*** Data provided Section Begins ***

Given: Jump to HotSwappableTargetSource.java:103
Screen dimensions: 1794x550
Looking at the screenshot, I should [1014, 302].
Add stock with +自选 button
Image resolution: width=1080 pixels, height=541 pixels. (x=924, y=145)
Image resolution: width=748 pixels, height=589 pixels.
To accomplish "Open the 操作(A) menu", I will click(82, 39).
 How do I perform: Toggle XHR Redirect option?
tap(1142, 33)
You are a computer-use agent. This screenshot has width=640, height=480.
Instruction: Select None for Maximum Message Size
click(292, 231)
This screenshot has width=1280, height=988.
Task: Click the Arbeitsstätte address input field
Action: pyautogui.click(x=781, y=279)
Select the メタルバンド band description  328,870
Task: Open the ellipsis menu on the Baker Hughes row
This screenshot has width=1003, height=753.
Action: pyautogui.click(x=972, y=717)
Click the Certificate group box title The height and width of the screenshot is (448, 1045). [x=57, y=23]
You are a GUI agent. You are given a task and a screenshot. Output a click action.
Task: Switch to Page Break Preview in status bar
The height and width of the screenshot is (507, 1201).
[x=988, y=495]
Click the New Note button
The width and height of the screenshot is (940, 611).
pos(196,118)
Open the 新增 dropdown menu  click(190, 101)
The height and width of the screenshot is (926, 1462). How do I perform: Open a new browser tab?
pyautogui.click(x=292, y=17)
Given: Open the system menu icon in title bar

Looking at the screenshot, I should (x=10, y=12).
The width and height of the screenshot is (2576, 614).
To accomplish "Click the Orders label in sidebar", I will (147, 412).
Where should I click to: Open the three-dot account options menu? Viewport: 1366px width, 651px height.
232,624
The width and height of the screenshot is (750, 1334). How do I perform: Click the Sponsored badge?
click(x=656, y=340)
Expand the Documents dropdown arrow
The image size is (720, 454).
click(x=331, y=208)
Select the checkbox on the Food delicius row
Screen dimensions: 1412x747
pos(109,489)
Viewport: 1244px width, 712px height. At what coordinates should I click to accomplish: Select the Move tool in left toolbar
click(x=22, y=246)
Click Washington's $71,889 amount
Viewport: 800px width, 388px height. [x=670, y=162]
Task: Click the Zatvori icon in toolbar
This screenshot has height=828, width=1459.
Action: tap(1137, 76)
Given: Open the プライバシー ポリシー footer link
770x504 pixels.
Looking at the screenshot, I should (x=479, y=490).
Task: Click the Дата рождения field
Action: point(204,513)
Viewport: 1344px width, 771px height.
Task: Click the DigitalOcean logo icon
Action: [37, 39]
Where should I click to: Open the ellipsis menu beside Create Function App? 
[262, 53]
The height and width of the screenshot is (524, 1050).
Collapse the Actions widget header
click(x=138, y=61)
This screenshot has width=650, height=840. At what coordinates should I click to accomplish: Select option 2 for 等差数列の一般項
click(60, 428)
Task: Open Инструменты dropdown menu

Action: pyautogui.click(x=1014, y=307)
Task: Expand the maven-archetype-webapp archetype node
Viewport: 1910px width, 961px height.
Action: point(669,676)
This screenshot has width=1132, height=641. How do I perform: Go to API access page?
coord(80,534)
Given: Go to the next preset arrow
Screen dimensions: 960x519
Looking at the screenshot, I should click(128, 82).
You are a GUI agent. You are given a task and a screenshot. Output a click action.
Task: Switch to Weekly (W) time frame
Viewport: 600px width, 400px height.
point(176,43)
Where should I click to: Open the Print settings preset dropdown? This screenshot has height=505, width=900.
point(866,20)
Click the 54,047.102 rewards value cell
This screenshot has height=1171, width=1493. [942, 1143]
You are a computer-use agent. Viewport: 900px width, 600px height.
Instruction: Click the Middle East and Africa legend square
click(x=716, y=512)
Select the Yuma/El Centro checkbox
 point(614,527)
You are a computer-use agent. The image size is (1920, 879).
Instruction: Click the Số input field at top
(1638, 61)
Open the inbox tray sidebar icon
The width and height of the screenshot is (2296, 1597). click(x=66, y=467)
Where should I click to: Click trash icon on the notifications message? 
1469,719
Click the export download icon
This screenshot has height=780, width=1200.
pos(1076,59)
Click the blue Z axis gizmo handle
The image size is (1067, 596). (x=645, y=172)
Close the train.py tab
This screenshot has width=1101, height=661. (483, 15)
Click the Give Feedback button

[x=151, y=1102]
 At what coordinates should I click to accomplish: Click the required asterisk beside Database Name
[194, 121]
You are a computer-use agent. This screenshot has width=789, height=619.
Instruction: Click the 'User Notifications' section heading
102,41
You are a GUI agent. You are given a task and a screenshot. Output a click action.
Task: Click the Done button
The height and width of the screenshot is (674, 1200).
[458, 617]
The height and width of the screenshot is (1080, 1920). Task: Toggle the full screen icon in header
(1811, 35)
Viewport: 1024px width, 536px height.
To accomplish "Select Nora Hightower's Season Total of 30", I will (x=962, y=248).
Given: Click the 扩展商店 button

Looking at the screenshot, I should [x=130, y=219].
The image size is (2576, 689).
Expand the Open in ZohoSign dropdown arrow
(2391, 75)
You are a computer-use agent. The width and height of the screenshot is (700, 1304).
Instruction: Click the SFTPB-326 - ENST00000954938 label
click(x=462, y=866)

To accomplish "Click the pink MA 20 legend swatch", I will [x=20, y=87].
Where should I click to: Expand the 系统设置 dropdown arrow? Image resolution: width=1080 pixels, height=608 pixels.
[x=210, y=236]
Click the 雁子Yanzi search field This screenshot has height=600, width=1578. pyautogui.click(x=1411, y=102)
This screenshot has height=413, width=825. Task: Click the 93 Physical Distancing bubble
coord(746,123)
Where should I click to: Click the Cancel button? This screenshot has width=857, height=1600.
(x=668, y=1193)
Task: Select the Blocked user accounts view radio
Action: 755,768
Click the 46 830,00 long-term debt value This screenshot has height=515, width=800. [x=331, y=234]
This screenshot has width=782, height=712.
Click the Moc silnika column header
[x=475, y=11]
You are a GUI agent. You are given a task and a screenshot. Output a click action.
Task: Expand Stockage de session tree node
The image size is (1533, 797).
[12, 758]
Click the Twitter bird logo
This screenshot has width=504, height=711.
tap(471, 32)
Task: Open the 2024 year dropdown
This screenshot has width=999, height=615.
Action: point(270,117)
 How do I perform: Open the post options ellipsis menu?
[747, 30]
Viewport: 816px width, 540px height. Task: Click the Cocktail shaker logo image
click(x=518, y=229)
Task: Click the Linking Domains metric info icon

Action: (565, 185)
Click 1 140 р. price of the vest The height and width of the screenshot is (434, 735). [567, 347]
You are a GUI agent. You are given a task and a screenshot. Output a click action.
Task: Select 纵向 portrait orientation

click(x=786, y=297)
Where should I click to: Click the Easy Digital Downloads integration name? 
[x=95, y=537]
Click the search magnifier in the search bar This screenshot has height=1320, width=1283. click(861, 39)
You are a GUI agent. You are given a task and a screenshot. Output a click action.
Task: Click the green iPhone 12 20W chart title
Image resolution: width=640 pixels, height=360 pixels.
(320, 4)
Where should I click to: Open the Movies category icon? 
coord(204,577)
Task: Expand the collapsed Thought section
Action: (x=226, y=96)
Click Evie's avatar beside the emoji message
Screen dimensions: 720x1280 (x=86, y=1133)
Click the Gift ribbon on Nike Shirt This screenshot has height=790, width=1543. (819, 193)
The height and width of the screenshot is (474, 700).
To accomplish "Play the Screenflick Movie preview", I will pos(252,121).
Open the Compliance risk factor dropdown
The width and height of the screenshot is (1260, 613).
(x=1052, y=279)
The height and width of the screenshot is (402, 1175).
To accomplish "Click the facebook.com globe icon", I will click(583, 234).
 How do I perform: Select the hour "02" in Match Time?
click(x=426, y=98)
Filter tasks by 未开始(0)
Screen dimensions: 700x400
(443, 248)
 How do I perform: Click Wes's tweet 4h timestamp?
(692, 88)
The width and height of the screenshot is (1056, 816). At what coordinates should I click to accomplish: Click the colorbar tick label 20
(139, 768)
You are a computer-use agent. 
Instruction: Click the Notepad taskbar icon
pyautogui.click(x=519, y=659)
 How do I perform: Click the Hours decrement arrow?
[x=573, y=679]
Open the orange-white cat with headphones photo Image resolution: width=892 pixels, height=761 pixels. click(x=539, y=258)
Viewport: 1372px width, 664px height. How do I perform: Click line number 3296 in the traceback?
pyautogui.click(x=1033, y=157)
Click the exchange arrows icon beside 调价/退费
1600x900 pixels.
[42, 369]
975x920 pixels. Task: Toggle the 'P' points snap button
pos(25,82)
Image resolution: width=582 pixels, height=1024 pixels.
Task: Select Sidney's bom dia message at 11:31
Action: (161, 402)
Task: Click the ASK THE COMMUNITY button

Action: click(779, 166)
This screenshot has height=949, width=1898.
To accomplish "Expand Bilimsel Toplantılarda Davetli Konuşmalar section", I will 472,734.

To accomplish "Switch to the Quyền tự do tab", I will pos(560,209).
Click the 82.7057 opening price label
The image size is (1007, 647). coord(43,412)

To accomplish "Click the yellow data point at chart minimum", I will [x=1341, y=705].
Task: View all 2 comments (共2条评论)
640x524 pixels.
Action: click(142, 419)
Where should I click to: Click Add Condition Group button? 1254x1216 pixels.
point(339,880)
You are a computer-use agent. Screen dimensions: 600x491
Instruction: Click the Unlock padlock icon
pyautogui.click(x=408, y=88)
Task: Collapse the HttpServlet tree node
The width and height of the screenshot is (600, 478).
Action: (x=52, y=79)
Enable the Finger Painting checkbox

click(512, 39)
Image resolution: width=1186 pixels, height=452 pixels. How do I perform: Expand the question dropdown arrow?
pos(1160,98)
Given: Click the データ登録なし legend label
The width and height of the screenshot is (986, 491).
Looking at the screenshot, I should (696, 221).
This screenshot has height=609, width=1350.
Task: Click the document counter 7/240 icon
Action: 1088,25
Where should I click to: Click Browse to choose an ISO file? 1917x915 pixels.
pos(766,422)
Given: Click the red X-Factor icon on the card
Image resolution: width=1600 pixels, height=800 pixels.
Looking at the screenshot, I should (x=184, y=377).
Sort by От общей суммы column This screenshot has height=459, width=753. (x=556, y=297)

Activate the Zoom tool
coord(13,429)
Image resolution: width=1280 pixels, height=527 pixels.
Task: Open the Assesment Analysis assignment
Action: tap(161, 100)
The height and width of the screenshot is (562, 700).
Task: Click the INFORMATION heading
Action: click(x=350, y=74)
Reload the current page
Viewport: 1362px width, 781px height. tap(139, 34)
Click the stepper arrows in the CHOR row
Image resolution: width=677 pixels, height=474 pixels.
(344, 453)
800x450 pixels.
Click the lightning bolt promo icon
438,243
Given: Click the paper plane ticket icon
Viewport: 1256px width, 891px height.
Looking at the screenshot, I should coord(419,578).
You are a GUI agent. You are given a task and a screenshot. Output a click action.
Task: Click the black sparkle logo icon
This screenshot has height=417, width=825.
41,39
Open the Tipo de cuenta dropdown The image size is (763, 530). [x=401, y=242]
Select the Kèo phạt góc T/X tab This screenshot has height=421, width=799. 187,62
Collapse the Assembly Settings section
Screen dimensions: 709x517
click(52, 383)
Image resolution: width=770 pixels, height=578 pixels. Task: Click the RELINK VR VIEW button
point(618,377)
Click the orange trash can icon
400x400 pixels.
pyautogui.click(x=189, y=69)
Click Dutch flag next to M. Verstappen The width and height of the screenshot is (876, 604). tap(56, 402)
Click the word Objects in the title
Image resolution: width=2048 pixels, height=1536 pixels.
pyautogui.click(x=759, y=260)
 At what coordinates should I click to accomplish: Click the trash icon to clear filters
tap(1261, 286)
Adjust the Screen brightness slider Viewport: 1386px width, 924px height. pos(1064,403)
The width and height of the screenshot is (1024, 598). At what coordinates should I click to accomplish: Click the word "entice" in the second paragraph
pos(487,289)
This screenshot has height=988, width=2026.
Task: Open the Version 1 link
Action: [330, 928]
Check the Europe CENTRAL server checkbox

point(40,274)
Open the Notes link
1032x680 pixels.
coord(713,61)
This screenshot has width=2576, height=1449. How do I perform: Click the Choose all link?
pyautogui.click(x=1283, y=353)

*** Data provided Section Ends ***

• Task details: Go through the data line by line and work out how many lines contain "chart". Give only that number.

• Your response: 2